Negli anni della crescita economica caratterizzati da un’economia espansiva, le imprese hanno accordato ai propri dipendenti condizioni migliorative rispetto alla regolamentazione minima dettata dalla legge e dalla contrattazione collettiva nazionale, in un’ottica attrattiva, di condivisione dei risultati e di employer branding.
Tali benefici si sono concretizzati, ad esempio, sotto forma di premi – spesso disancorati da parametri di produttività – legati all’espletamento di determinate mansioni, all’anzianità e, financo, alla “presenza in servizio”; di riconoscimento di mensilità aggiuntive e maggiorazioni su istituti contrattuali.
Se già prima della pandemia, con la crisi del 2008 e il diffondersi del fenomeno del cosiddetto dumping contrattuale, molte realtà hanno messo in discussione la sostenibilità dei sistemi fino ad allora concepiti, la platea degli operatori che, nell’era post Covid, guarderanno alla revisione dei pregressi trattamenti migliorativi e alla riduzione del costo del lavoro è destinata a crescere esponenzialmente, in uno scenario che vede oggi a rischio, in alcuni casi, la continuità aziendale.
Ma la possibilità per il datore di lavoro di intervenire unilateralmente sui trattamenti in corso deve essere attentamente verificata, in base alla fonte istitutiva degli stessi.
Contratti aziendali
Se i trattamenti in corso sono stati istituiti dalla contrattazione aziendale, il datore può intervenire anche unilateralmente su questo fonte. Ciò in quanto le disposizioni dei contratti collettivi non si incorporano nel contenuto dei contratti individuali, ma operano dall’esterno come fonte eteronoma di regolamento, concorrente con la fonte individuale, sicché le precedenti disposizioni non sono suscettibili di essere conservate secondo il criterio del trattamento più favorevole (articolo 2077 del Codice civile), che riguarda il rapporto fra contratto collettivo e individuale.
In questo caso, le modifiche in senso peggiorativo nei confronti del lavoratore sono quindi ammissibili, ma con alcuni limiti. In primo luogo la modifica, per quanto peggiorativa, è legittima ove non ne derivi la lesione della retribuzione adeguata ex articolo 36 della Costituzione che, di norma, trova il proprio parametro nella contrattazione collettiva nazionale di riferimento.
In secondo luogo, l’intervento peggiorativo sulle voci della contrattazione integrativa trova un limite invalicabile nelle previsioni del contratto individuale e nei cosiddetti diritti quesiti, già entrati a far parte del patrimonio di diritti del lavoratore e, come tali, immodificabili.

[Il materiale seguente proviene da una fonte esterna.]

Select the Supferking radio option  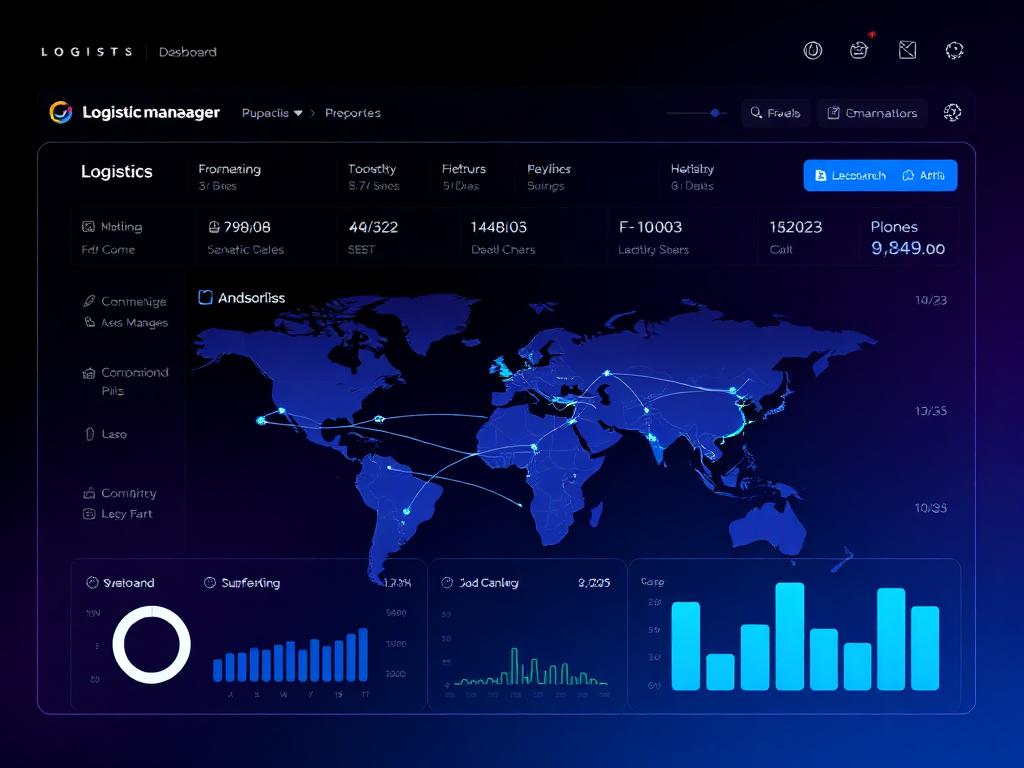point(210,583)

Rientrano in questa fattispecie, ad esempio, il premio di produttività maturato nell’anno precedente, anche se il pagamento è differito all’anno successivo, o gli scatti di anzianità maturati nella vigenza del contratto poi disdettato.
L’uso aziendale
In assenza di una fonte collettiva, ricorre l’ipotesi della “prassi” o “uso aziendale” in presenza di un reiterato comportamento del datore di lavoro, che riconosce spontaneamente e in via continuativa a tutti i dipendenti, o a categorie di lavoratori omogenee, un trattamento non previsto né dalla contrattazione collettiva né dai contratti individuali di lavoro.
L’attuale orientamento giurisprudenziale in tema di “uso aziendale”, superando un precedente indirizzo, ha statuito che tali condizioni di miglior favore integrano un obbligo unilaterale di carattere collettivo del datore di lavoro e non si inseriscono, ex articolo 1340 del Codice civile nei contratti individuali.
Pertanto, per agire sugli effetti dell’uso aziendale sarà possibile operare mediante contrattazione collettiva che potrà modificare l’uso sia in melius che in peius.